_HOW TO COMPLETE THIS TASK_
Every line of the records below that holds the word "computer" belongs in the answer.
═══ INFORMATION SHOWN
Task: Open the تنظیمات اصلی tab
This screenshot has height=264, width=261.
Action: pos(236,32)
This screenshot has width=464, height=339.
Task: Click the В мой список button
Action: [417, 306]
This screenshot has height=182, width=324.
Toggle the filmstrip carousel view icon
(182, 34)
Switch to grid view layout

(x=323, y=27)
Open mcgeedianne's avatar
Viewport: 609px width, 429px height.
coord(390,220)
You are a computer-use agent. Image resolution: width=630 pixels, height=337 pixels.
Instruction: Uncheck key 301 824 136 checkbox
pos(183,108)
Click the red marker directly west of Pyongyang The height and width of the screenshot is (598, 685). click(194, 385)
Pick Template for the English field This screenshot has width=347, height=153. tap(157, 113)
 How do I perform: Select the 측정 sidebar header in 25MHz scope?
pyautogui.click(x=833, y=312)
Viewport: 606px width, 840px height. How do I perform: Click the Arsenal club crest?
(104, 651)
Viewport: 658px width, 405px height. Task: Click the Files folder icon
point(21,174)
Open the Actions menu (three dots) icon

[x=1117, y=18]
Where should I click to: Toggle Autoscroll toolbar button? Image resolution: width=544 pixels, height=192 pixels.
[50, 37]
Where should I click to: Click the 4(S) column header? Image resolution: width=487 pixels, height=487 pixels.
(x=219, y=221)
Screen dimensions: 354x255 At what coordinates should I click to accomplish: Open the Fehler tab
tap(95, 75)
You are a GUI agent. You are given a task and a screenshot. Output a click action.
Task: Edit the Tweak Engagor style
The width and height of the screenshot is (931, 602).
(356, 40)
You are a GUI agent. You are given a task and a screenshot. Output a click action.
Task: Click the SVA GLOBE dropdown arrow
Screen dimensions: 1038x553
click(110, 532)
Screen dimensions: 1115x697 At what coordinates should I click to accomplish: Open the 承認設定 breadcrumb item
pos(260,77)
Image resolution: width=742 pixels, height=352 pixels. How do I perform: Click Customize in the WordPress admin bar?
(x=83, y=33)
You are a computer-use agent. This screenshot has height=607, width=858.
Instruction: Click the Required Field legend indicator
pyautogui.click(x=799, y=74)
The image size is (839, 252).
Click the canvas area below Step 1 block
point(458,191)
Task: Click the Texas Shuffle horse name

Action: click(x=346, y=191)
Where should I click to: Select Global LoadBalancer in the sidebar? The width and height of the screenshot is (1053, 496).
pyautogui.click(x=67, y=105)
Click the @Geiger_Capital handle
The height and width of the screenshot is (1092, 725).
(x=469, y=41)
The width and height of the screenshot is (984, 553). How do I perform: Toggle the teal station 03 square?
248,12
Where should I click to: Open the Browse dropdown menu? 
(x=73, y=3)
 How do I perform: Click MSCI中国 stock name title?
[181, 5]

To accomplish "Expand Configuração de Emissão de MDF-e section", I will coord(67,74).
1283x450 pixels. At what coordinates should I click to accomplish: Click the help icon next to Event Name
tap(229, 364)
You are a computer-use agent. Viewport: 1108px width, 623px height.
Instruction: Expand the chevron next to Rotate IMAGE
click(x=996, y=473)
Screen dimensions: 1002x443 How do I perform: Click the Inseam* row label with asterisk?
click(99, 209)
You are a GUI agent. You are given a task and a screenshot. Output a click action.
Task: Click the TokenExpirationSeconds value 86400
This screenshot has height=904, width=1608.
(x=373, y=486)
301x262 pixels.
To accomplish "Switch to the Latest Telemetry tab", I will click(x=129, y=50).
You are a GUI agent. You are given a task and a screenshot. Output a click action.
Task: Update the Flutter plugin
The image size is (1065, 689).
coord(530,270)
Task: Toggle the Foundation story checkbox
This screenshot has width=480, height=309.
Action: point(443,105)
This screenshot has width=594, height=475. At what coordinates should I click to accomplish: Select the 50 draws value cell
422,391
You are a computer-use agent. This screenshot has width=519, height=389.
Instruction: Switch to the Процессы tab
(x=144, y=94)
══════
_RESPONSE TO THE EXERCISE_
You are a computer-use agent. Image resolution: width=630 pixels, height=337 pixels.
You are a computer-use agent. This screenshot has height=607, width=858.
You are a computer-use agent. Viewport: 1108px width, 623px height.
You are a computer-use agent. This screenshot has width=519, height=389.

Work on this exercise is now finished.